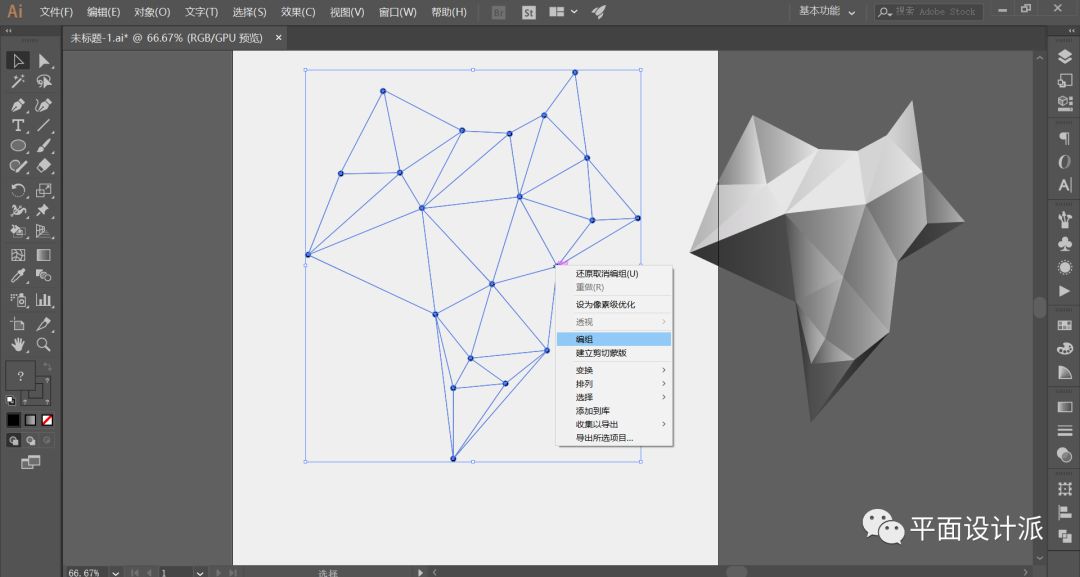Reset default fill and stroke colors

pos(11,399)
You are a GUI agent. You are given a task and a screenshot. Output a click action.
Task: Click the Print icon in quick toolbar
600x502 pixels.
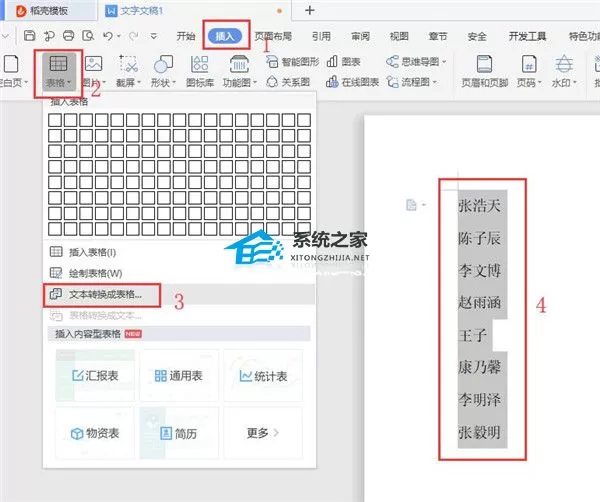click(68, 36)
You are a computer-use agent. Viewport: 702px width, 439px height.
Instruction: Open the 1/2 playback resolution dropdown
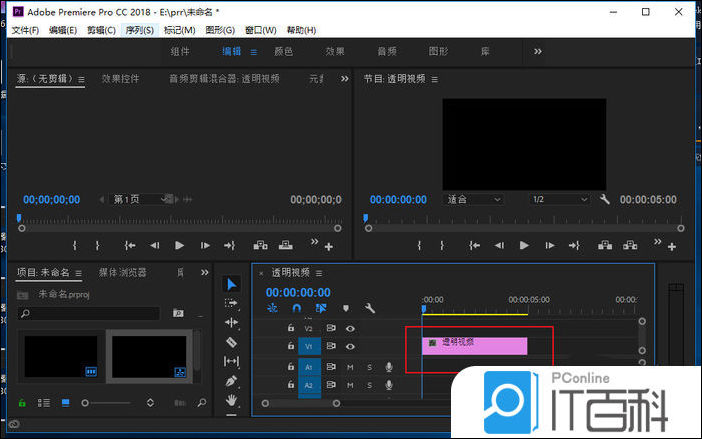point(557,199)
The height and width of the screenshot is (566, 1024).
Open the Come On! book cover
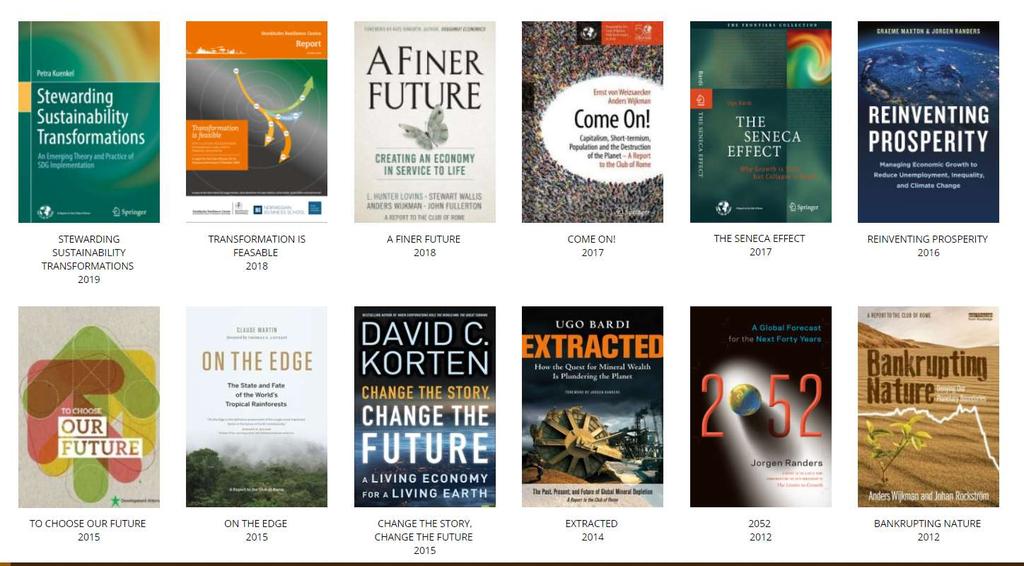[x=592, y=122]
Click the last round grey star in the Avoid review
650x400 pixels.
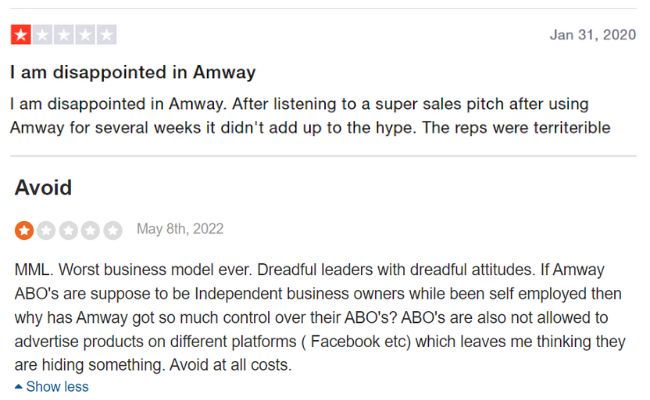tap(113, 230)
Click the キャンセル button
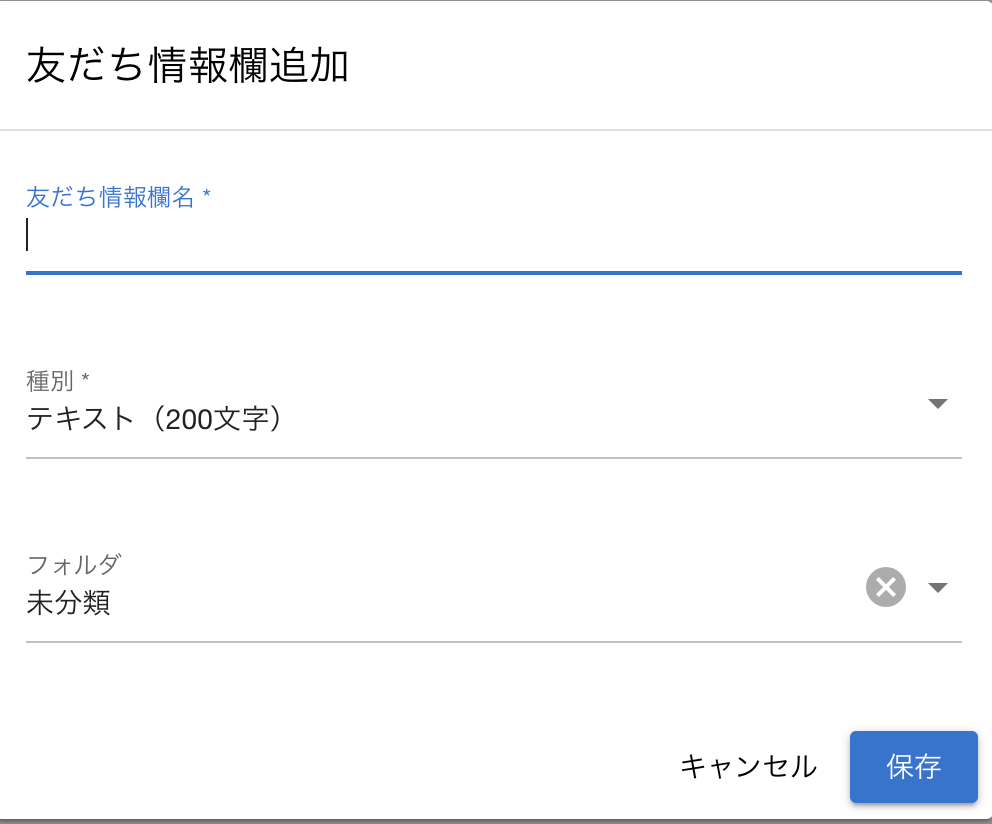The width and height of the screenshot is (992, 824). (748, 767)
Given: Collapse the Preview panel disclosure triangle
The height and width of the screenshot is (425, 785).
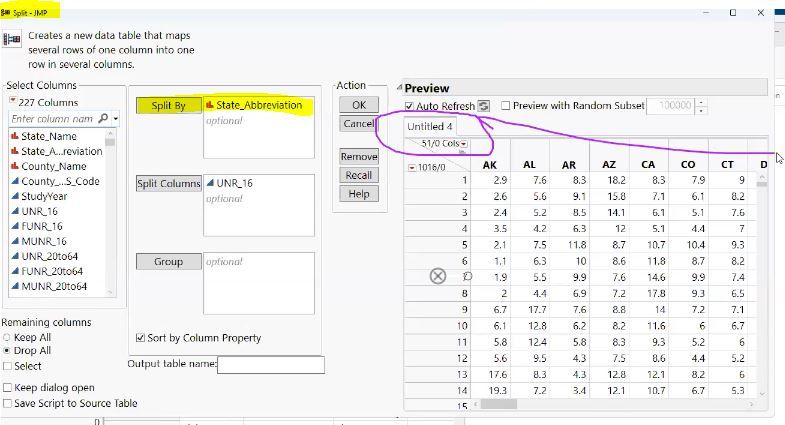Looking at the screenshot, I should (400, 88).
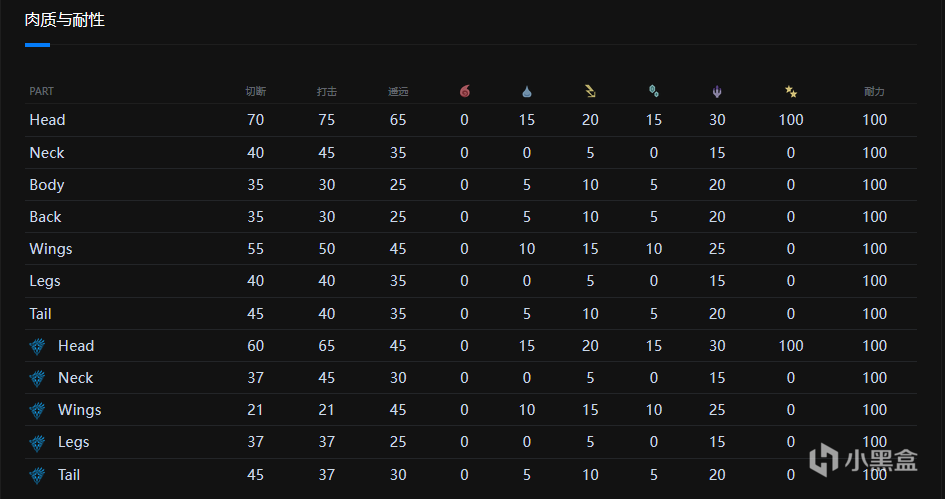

= = = =

◆ YOUR GOAL ◆
The required output is the lines from the one containing "Open the Come On! book cover" through the end of the data, printed exactly, with no pictures.

◆ TASK OUTPUT ◆
Open the Come On! book cover
[x=592, y=122]
Click the last round grey star in the Avoid review
650x400 pixels.
tap(113, 230)
Click the キャンセル button
The width and height of the screenshot is (992, 824). (748, 767)
Given: Collapse the Preview panel disclosure triangle
The height and width of the screenshot is (425, 785).
Looking at the screenshot, I should (400, 88).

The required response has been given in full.